Bill Gates has recently backed a company called Beyond Meat. The young entrepreneur who started the company is busy producing all sorts of fake meat in his factory. He outlined his idea in an interview with Business Insider magazine.
“Meat is well understood in terms of its core parts, as well as its architecture. Meat is basically five things: amino acids, lipids and water, plus some trace minerals and trace carbohydrates. These are all things that are abundant in non-animal sources and in plants.”
This is what happens when we view food as a ‘chemical delivery system’. Beyond Meat has manufactured artificial chicken and beef in its facilities in Southern California. Ethan Brown, the brains behind the company, has attracted investment from other big shareholders. In addition to Gates and the cofounder of Twitter, the ex-CEO of McDonalds is in the game as an advisor.
Unfortunately, many think that fake meat is the best thing since sliced bread (and we know how that worked out).
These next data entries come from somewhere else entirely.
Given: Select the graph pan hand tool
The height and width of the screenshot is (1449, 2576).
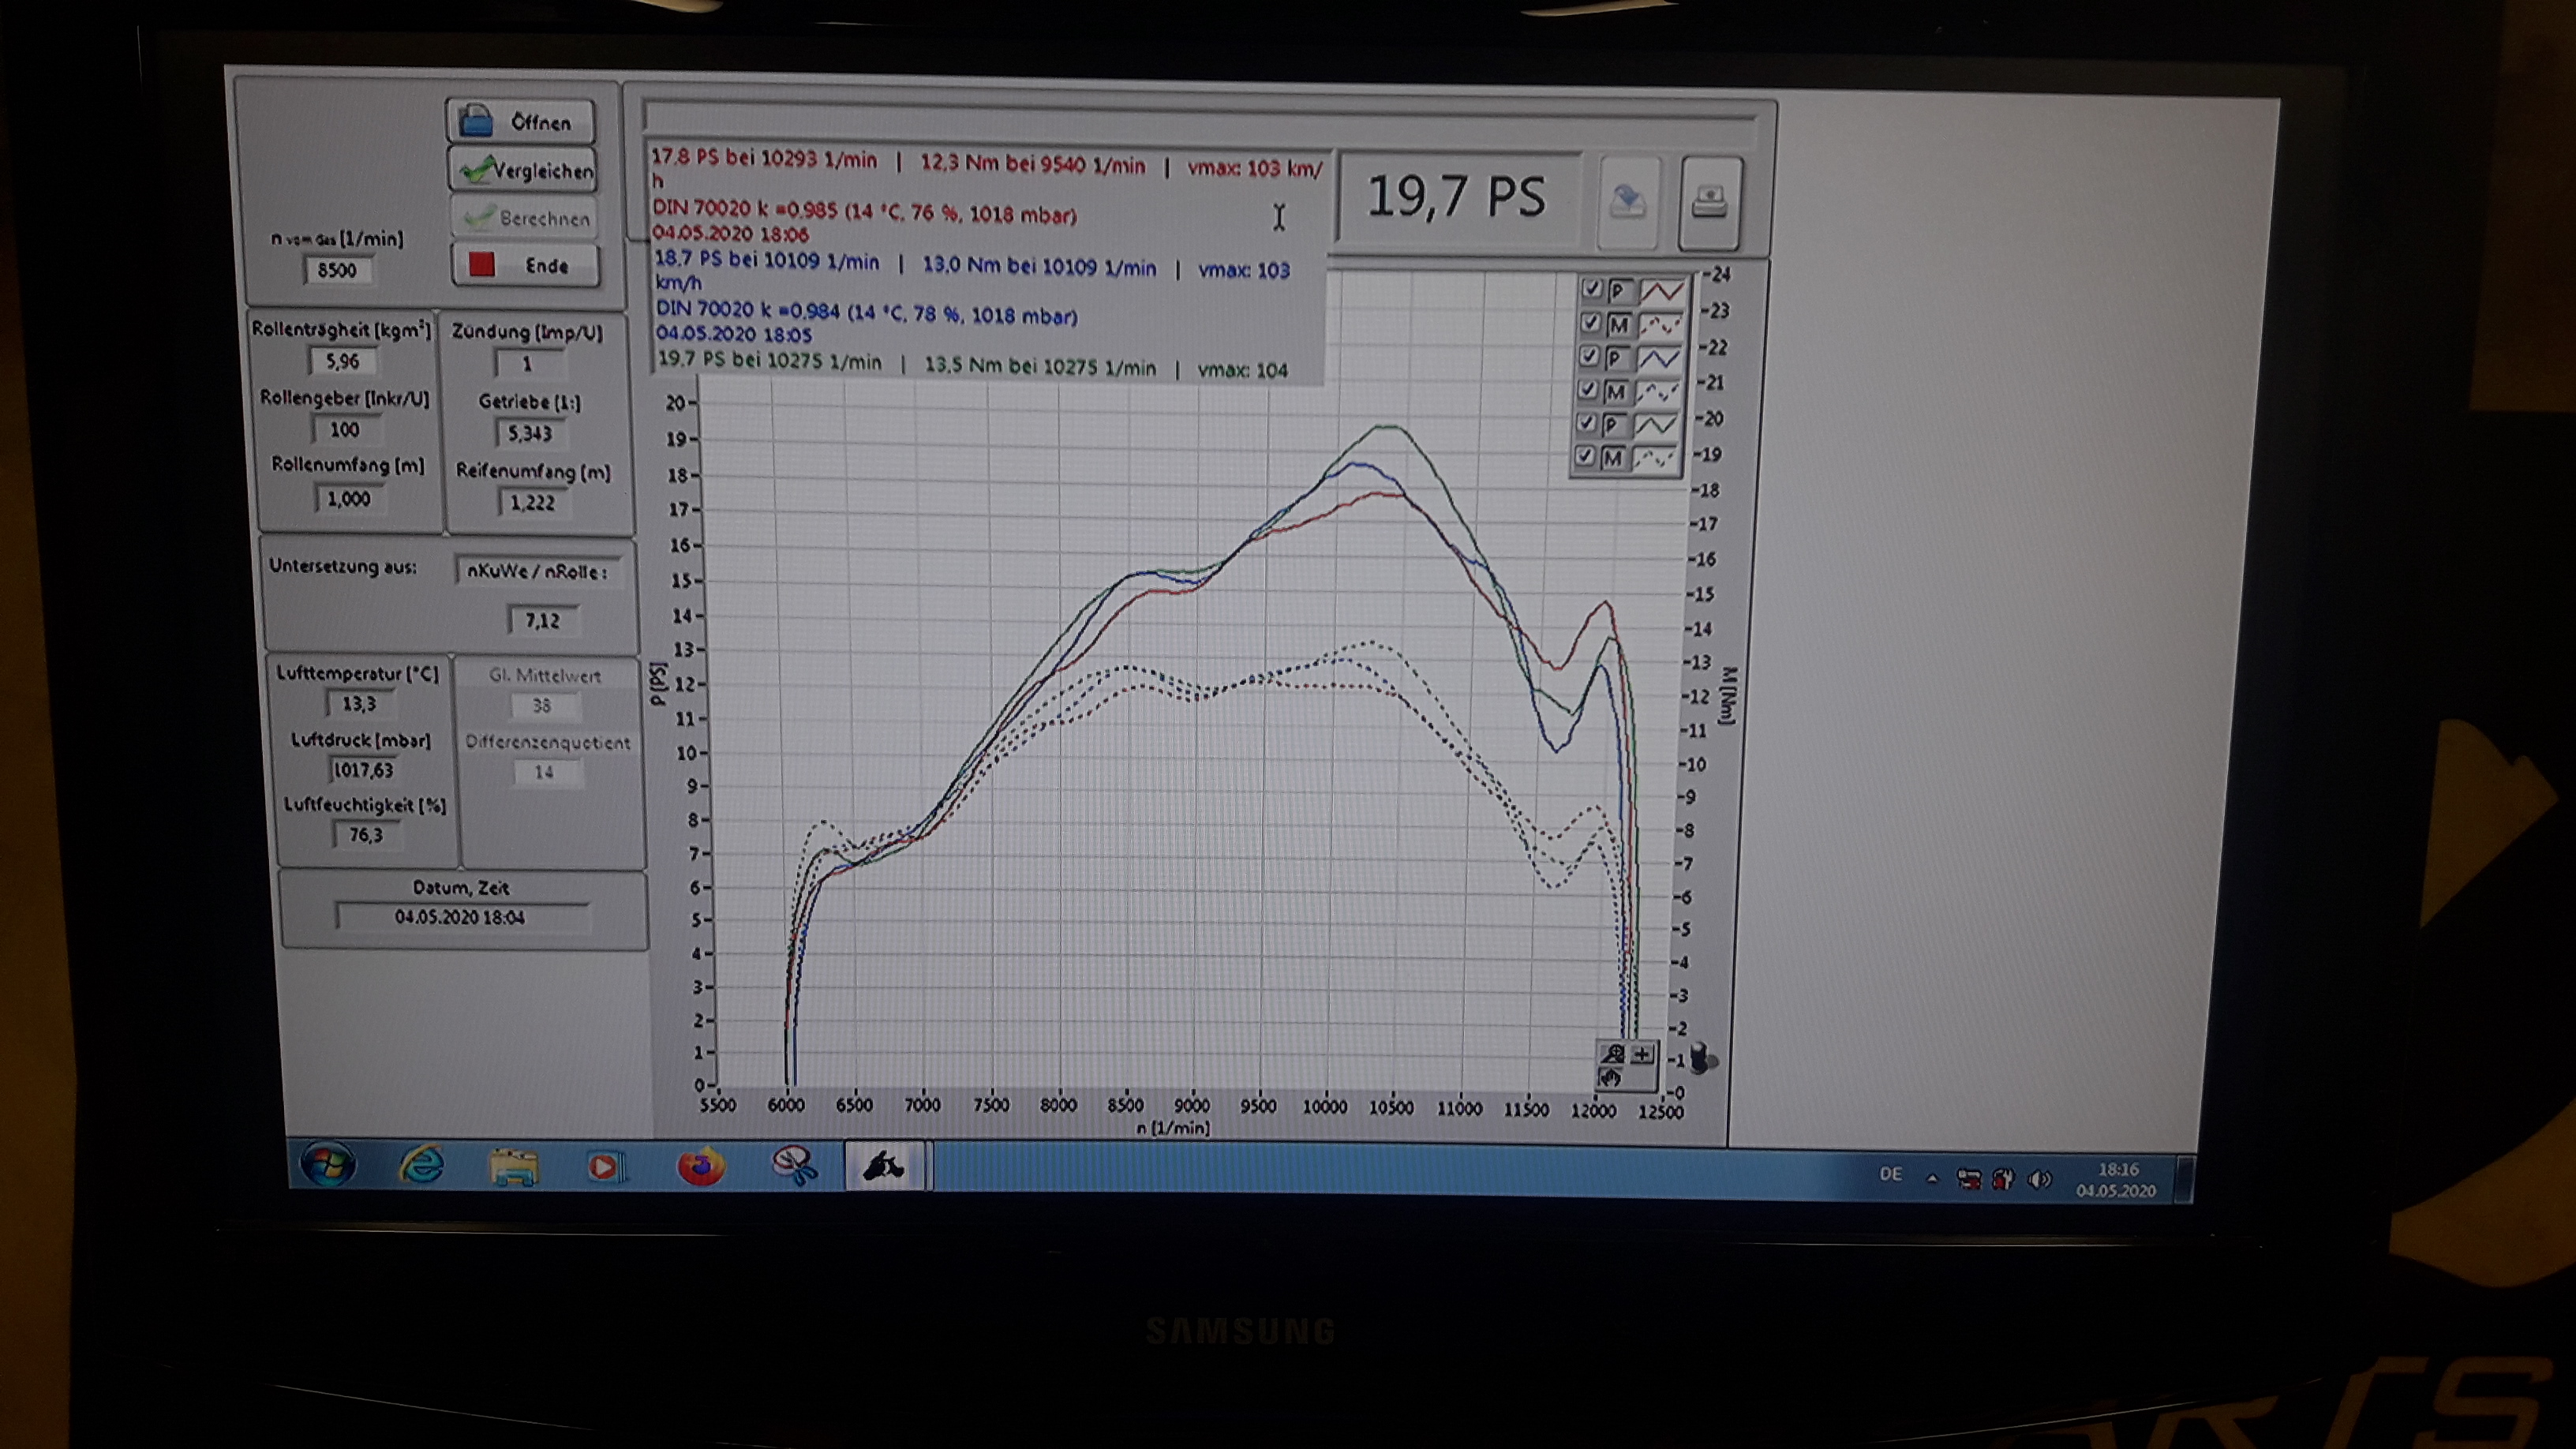Looking at the screenshot, I should 1611,1078.
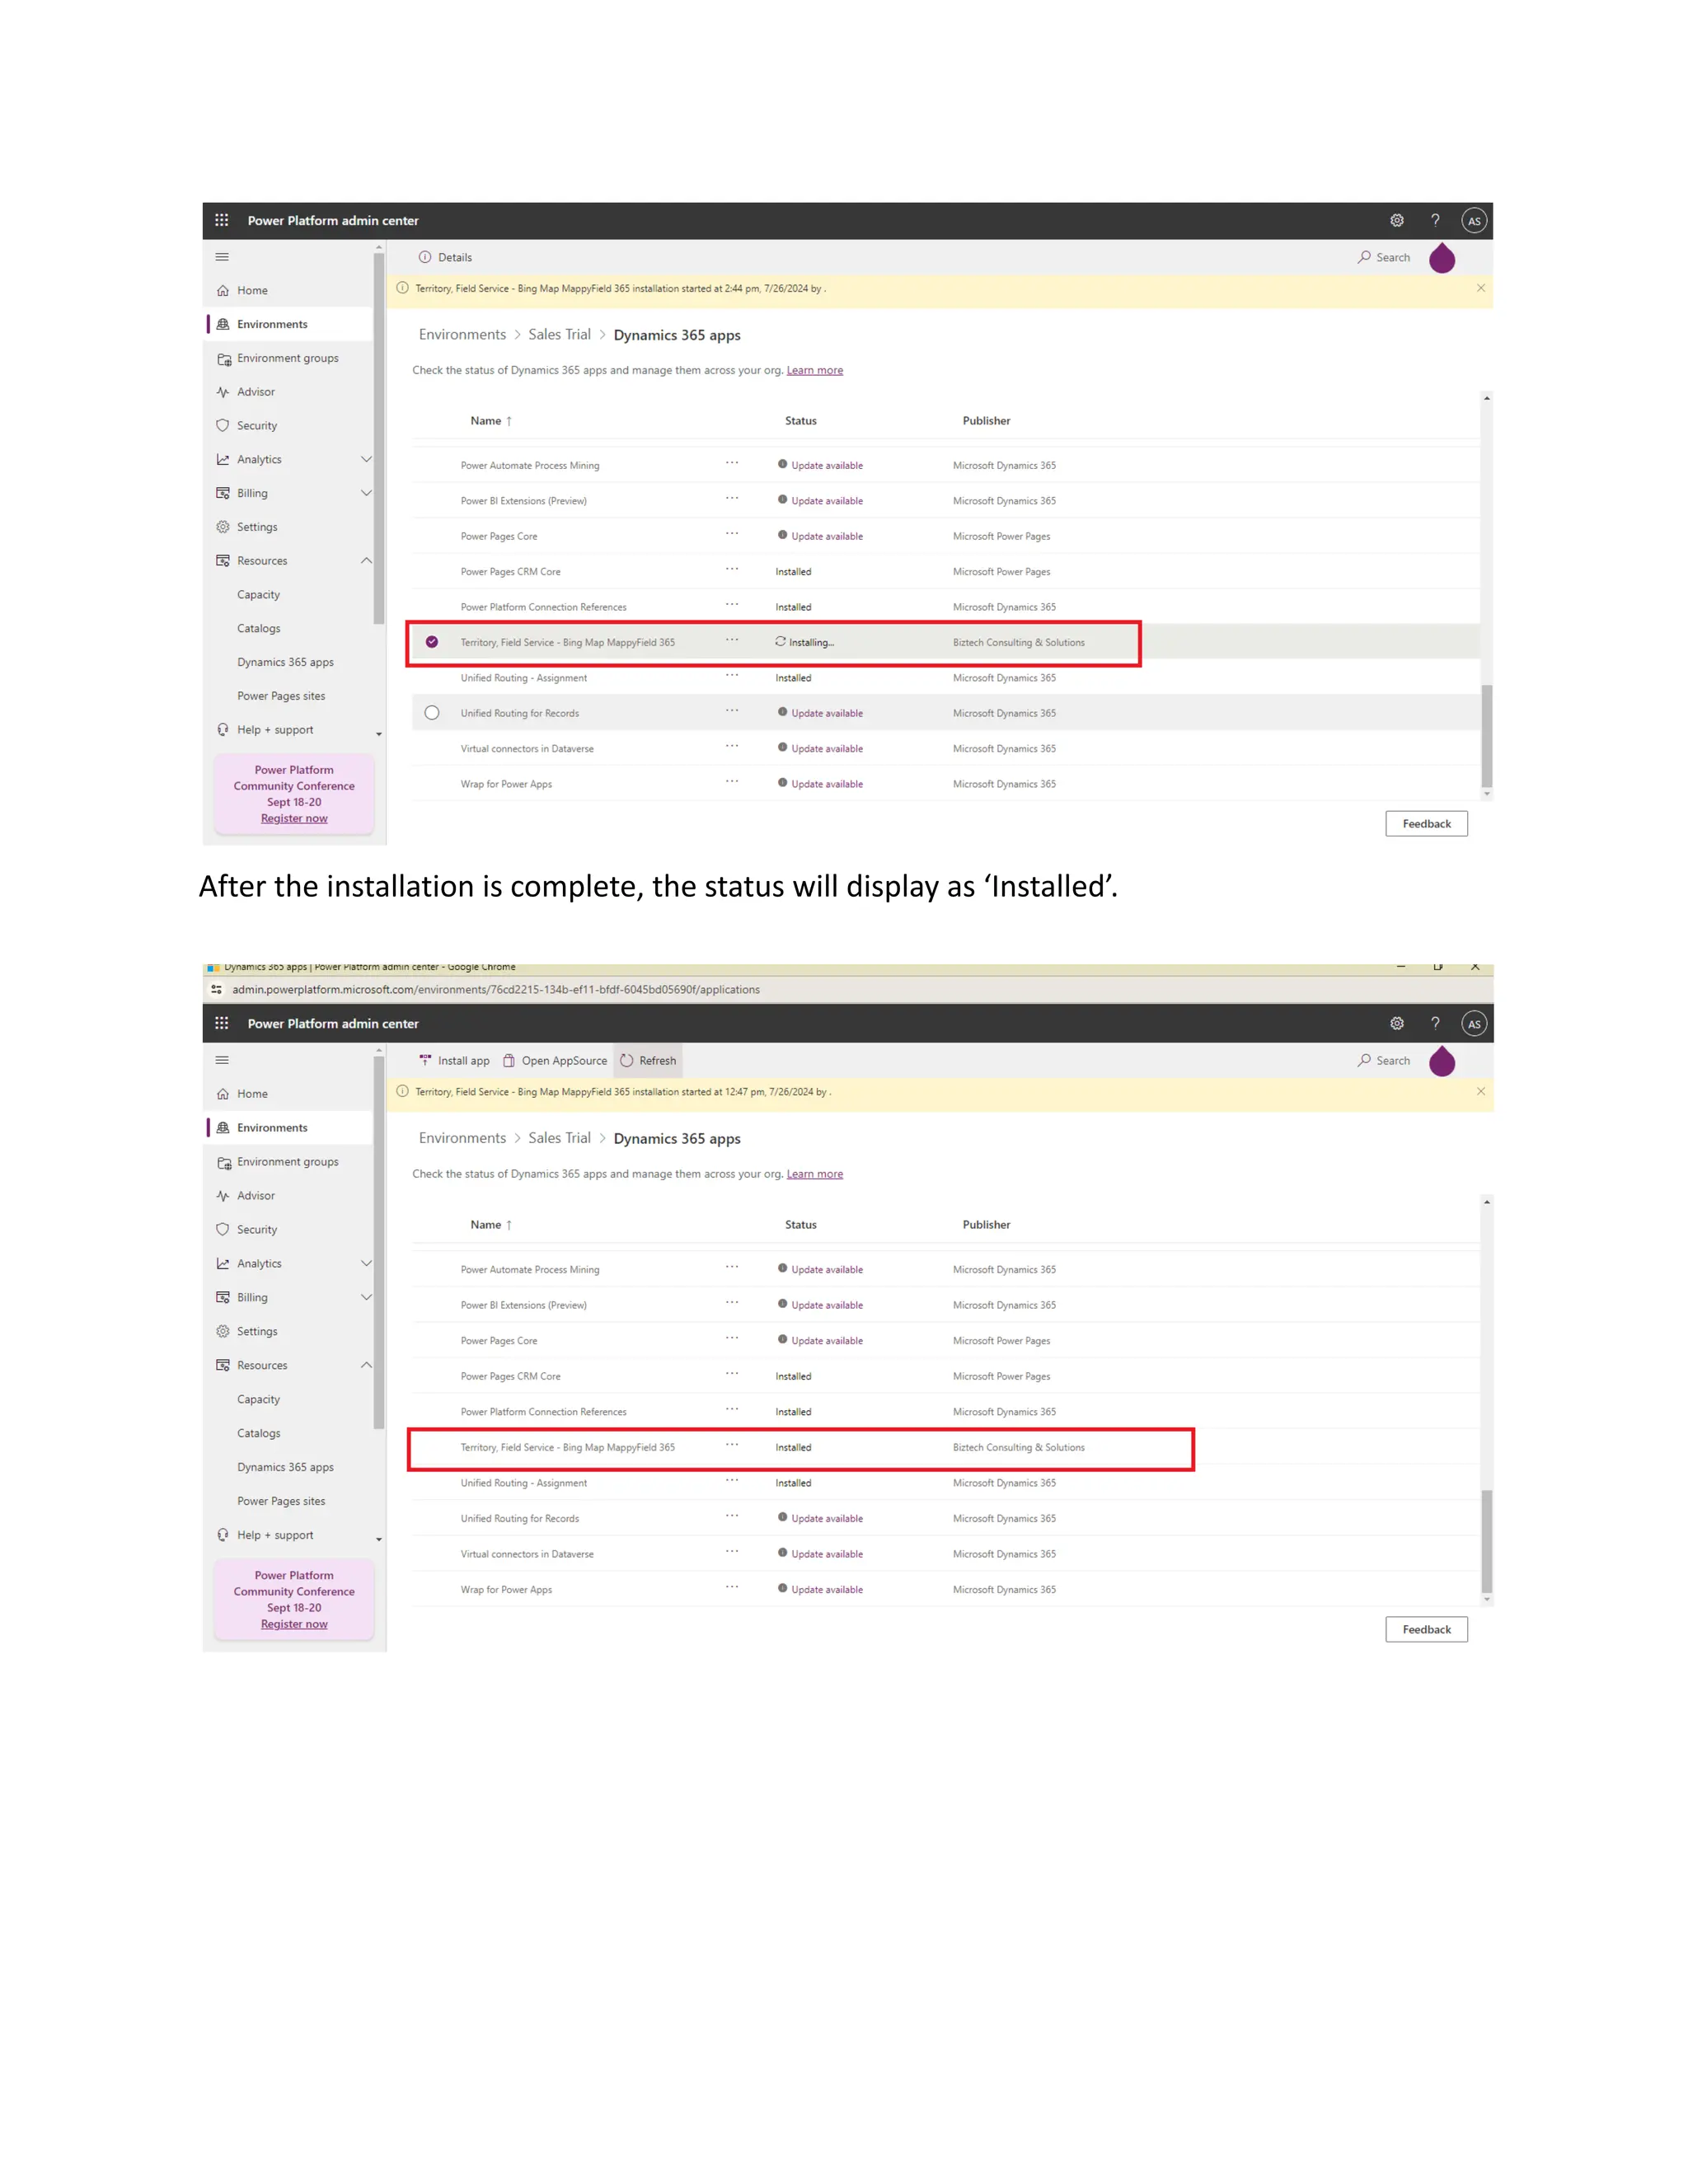Open more options for Power Pages Core in the top table
This screenshot has height=2184, width=1688.
(x=732, y=534)
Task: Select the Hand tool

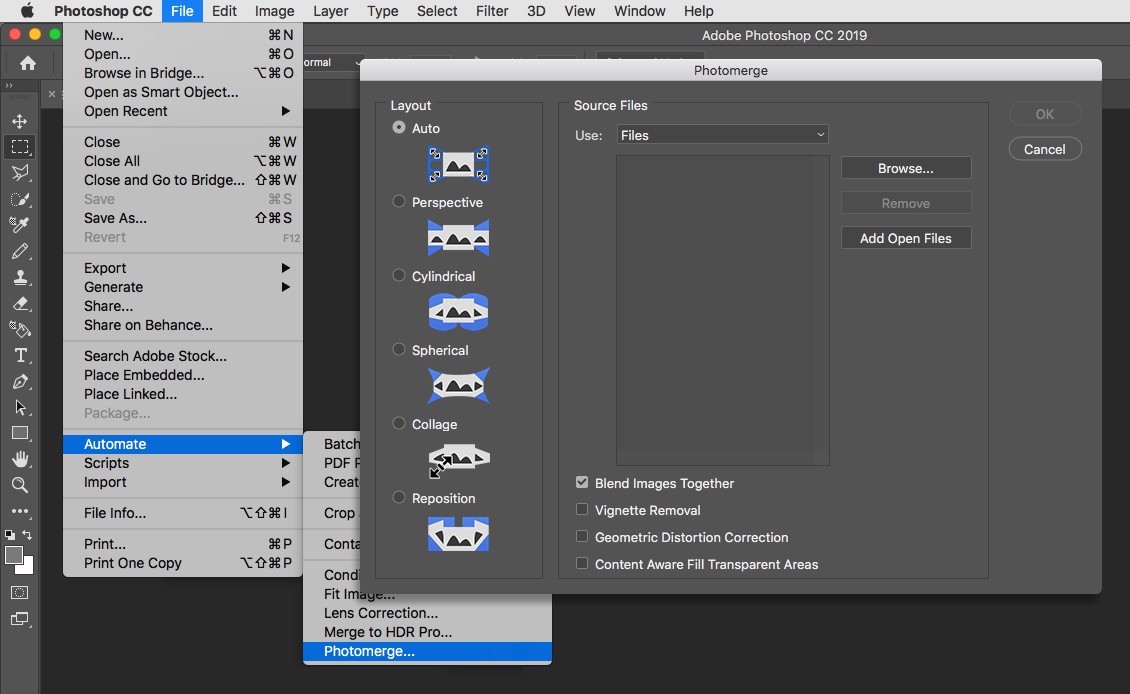Action: tap(19, 459)
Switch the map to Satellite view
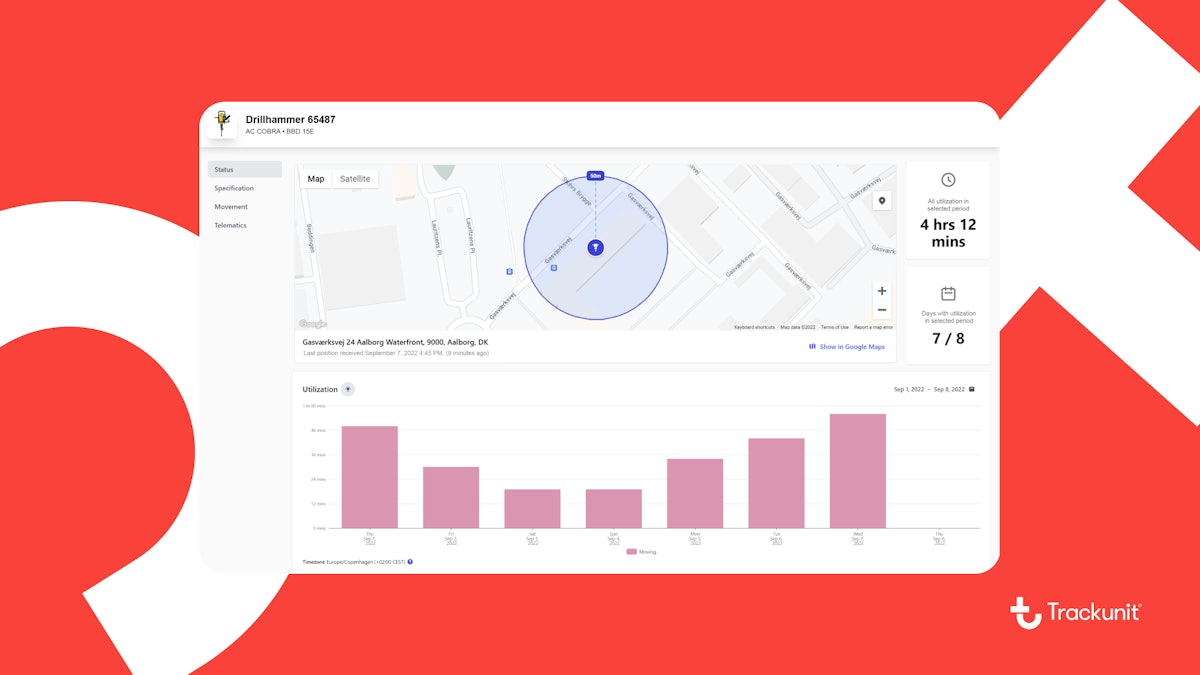This screenshot has height=675, width=1200. (x=355, y=177)
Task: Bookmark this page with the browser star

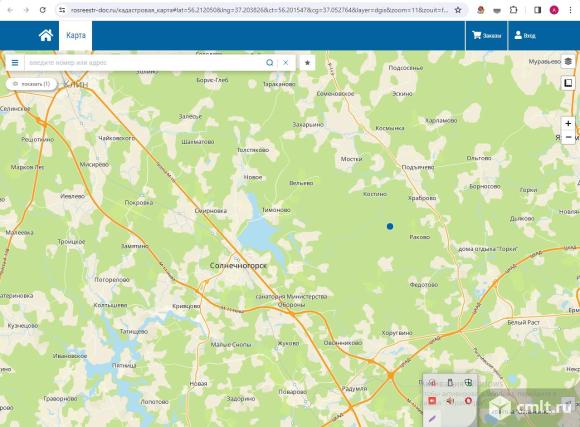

Fake meat is being marketed as a solution to the ‘meat problem’. But we don’t have a meat problem, we have a human problem.
According to Food Research International, manufactured faux meat uses as much energy to produce as real meat products. Given his enthusiastic support of Monsanto’s GMOs as the way to feed the world, Bill Gates has taken mistaken paths to address environmental concerns in the past. The simple fact is that many want to see things change without changing anything.
Fake meat is highly processed, manufactured food. It usually includes canola oil (which is always chemically processed), soya protein isolate (a commercial waste product that populates many vegan and vegetarian foods) and several common additives. It is not a solution to creating a healthy diet. There will be more sophisticated fake meats, some grown in vats like artificial cows that will continue to support the mind-set that we need meat. More importantly, they give the selection and preparation of our food back to the very same type of industries that created the problem in the first place.
We have already seen what happens when a good and perhaps ethical idea is bought up by a big corporation. Companies such as Amazon, Coca-Cola, Pepsi, Campbells, Kellogg’s and General Mills have already bought out several major ‘natural food brands’. In many cases the product formulations are then changed, GMO products introduced and general quality of the products decline.
But we have a choice. As consumers we can control our food quality: the route is to purchase natural, whole plant foods and establish a healthy home kitchen where we can create our own healthy meals containing a good balance of nutrients.